Matrix of Prey FA Signatures

  • The FA signatures in the .csv file should be proportions summing to 1.
  • The prey file should contain all of the individual FA signatures of the prey and their lipid contents (where appropriate).
  • If you want to only include a subset of prey species, you must extract it prior to input (see code below).
data(preyFAs)
prey.matrix = preyFAs[,-c(1,3)]

# Selecting 5 prey species to include
spec.red <-c("capelin", "herring", "mackerel", "pilchard", "sandlance")
spec.red <- sort(spec.red)
prey.red <- prey.matrix %>%
  filter(Species %in% spec.red)

Prey Lipid Content

  • Mean lipid content by species group is calculated from the full prey file using the species group as a summary variable (see code below).
  • Note: If no lipid content correction is going to be applied, then a vector of 1s of length equal to the number of species groups is used as the vector instead. I.e. FC - rep(1,nrow(prey.matrix)).
  • If you’ve decided on a subset of species, you must extract them from the mean lipid content vector as well.
FC = preyFAs[,c(2,3)] 
FC = FC %>%
  arrange(Species)
FC.vec = tapply(FC$lipid,FC$Species,mean,na.rm=TRUE)
FC.red <- FC.vec[spec.red]

Running SMUFASA

smufasa.est <- p.SMUFASA(predator.matrix, prey.red, FC.red, fa.set)

p.SMUFASA Output

The MUFASA output is a list with 4 components:

  • Cal_Estimates
  • Diet_Estimates
  • nll
  • Var_Epsilon

Calibration Coefficient Estimates

A vector of length equal to the number of FAs used and whose sum is the total number of FAs used. Thos is a set of calibration coefficients common to all predators used.

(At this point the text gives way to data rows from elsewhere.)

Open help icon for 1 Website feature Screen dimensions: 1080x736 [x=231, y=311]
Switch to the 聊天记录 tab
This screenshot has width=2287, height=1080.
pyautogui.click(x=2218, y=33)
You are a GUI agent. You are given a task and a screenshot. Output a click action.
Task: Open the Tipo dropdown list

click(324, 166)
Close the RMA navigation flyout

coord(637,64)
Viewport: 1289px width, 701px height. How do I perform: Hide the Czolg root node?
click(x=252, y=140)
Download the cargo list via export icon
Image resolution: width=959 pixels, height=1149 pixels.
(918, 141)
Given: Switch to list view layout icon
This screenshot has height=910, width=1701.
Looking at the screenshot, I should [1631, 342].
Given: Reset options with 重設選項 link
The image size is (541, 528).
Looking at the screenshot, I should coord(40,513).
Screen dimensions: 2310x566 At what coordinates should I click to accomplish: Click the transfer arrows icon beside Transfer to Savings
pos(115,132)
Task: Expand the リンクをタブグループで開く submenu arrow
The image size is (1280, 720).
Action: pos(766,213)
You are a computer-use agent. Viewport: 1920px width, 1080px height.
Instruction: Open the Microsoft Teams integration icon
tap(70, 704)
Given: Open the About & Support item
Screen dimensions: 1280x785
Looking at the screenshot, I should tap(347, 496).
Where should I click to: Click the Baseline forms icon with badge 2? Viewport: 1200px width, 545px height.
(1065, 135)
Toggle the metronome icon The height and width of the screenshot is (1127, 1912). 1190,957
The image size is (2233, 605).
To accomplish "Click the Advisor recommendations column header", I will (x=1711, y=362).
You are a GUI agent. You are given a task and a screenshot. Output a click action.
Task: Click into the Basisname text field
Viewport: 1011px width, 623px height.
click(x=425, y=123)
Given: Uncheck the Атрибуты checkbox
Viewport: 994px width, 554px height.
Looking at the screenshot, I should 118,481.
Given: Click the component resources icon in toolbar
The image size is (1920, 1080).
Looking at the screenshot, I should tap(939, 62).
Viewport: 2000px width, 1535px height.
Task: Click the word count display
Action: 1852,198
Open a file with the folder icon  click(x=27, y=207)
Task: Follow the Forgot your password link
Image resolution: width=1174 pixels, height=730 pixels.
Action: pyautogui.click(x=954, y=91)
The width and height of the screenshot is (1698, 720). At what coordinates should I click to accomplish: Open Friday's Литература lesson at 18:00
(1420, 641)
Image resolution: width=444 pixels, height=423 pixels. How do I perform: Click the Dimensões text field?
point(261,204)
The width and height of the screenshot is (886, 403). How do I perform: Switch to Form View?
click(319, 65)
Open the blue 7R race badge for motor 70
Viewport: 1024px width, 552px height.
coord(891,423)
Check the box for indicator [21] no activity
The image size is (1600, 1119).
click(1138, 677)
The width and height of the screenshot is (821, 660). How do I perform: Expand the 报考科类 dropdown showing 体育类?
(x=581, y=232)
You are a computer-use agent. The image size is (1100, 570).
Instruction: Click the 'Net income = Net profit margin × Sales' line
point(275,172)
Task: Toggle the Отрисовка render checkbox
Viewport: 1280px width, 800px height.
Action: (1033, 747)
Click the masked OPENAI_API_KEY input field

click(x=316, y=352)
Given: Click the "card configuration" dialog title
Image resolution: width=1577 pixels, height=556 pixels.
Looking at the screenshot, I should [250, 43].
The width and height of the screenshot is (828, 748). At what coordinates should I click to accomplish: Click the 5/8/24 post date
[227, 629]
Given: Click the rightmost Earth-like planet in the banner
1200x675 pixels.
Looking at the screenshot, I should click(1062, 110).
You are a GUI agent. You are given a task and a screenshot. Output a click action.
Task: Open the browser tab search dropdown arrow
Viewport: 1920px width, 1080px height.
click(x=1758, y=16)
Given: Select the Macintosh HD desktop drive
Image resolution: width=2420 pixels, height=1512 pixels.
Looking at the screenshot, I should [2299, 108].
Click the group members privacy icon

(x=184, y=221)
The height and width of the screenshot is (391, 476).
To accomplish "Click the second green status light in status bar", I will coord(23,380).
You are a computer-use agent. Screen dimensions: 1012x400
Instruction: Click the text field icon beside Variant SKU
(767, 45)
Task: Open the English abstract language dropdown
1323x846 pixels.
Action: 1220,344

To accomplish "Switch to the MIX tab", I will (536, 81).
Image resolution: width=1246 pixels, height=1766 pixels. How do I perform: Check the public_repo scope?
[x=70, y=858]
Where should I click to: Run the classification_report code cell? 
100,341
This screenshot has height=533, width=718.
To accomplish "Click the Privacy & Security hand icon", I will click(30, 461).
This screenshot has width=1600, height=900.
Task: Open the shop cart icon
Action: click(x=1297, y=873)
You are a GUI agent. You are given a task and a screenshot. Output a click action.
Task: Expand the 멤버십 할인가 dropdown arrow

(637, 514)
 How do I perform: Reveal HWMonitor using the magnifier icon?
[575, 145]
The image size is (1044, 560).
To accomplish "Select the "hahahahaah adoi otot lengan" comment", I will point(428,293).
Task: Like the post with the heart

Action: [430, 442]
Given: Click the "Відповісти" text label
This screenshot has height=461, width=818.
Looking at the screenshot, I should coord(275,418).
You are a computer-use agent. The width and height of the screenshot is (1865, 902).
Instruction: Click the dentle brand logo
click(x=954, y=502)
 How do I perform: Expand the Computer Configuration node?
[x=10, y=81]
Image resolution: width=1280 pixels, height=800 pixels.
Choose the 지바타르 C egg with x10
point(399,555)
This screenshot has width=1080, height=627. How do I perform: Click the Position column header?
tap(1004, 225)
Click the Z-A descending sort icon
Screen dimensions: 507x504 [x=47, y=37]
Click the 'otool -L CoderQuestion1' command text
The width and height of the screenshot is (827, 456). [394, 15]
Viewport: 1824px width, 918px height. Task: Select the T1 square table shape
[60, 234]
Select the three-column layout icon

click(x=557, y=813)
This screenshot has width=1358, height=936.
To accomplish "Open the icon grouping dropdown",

CalEst <- smufasa.est$Cal_Estimates

Diet Estimates

The diet estimate vector returned by p.SMUFASA represents an overall common diet for all predators in predator.matrix . Note: If you wish to obtain diet estimates for each individual predator see the steps below.

DietEst <- smufasa.est$Diet_Estimates

nll

This is a vector of the negative log likelihood values at each iteration of the optimizer.

nll <- smufasa.est$nll

Var_Epsilon

This is the optimized diagonal values of the variance-covariance matrix of the errors. See reference in help file for details.

VarEps <- smufasa.est$Var_Epsilon

Obtaining Diet Estimates

Once a vector of calibration coefficients is obtained via p.SMUFASA you can pass this vector to p.QFASA or p.MUFASA to obtain individual diet estimates.

QFASA

Q = p.QFASA(predator.matrix=predator.matrix, prey.matrix=prey.matrix, 
            cal.mat=CalEst, dist.meas=2, gamma=1, FC=FC.red, 
            start.val=rep(1,nrow(prey.red)), ext.fa=fa.set)

QFASA Diet Estimates:

DietEst.Q <- Q$'Diet Estimates'

See p.QFASA documnetation for further details.

MUFASA

M <- p.SMUFASA(predator.matrix, prey.red, cal.est, FC.red, fa.set)
DietEst.M <- M$Diet_Estimates

See p.MUFASA documnetation for further details.